EXTRAIT DU DOCUMENT:
┌────────

Avec The Life of Chuck, le réalisateur américain Mike Flanagan signe sa troisième adaptation d’affilée d’une œuvre du «roi de l’horreur». Et ce n’est pas encore fini!

Avec sa bonne bouille et son sourire généreux, on voit mal Mike Flanagan comme l’un des maîtres modernes de l’horreur. C’est pourtant ce qu’il est, comme le dit un CV qui donne des frissons : le réalisateur américain est ainsi l’auteur de Ouija : Origin of Evil (2016), film qui lance sa carrière et lui offre dans la foulée de belles opportunités chez Netflix, qu’il va évidemment saisir. Il se fait alors un nom avec des séries de qualité comme The Haunting, The Midnight Club et la non moins fameuse The Fall of the House of Usher. Au point que pour les fans et les critiques, l’expression «Flanaverse» va désigner un univers cinématographique cohérent, qu’il développe dans ses créations. Une sacrée trajectoire qui ne pouvait pas manquer de croiser celle d’un autre spécialiste de l’épouvante et du cauchemar psychologique. Un roi même : Stephen King.

Entre les deux, l’histoire commence en 2017 avec la rigoureuse adaptation de Gerald’s Game, roman datant de 1992 qui raconte l’histoire d’une femme attachée à un lit, à la suite d’un jeu sexuel qui tourne mal. La suite, deux ans après, sera d’un tout autre niveau, puisque le cinéaste se lance dans Doctor Sleep, qui n’est autre que la suite de Shining, livre devenu culte sur grand écran grâce au génie de Stanley Kubrick – bien que Stephen King ait notoirement détesté sa version. Redonner vie en images, quarante ans après, aux couloirs sanglants de l’hôtel Overlook, n’était en effet pas une mince affaire. «Un gros morceau», lâchera-t-il, et assurément le «moment le plus angoissant» de sa carrière, qui n’aura pas le succès escompté au box-office.

└────────

DONNÉES BRUTES:
┌────────

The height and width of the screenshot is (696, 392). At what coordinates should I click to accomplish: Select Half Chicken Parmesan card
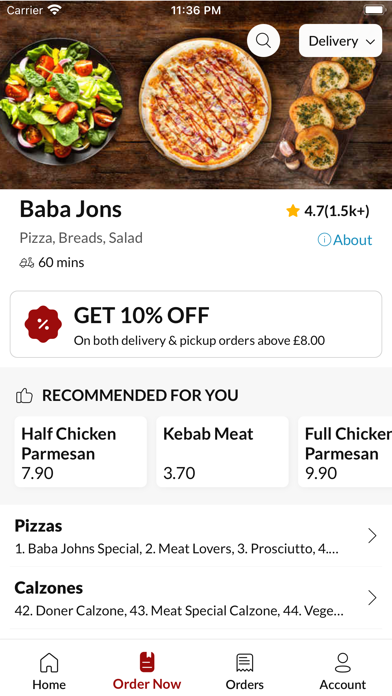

└────────

À FAIRE:
[1] Quelles séries de Mike Flanagan sont nommées dans l'extrait ? Donnez-les toutes.
[2] Recopiez à l'identique, s'il vous plaît, le passage de l'extrait qui va de « Avec sa bonne » jusqu'à « même : Stephen King. ».

RÉPONSES:
[1]
- The Haunting
- The Midnight Club
- The Fall of the House of Usher

[2]
Avec sa bonne bouille et son sourire généreux, on voit mal Mike Flanagan comme l’un des maîtres modernes de l’horreur. C’est pourtant ce qu’il est, comme le dit un CV qui donne des frissons : le réalisateur américain est ainsi l’auteur de Ouija : Origin of Evil (2016), film qui lance sa carrière et lui offre dans la foulée de belles opportunités chez Netflix, qu’il va évidemment saisir. Il se fait alors un nom avec des séries de qualité comme The Haunting, The Midnight Club et la non moins fameuse The Fall of the House of Usher. Au point que pour les fans et les critiques, l’expression «Flanaverse» va désigner un univers cinématographique cohérent, qu’il développe dans ses créations. Une sacrée trajectoire qui ne pouvait pas manquer de croiser celle d’un autre spécialiste de l’épouvante et du cauchemar psychologique. Un roi même : Stephen King.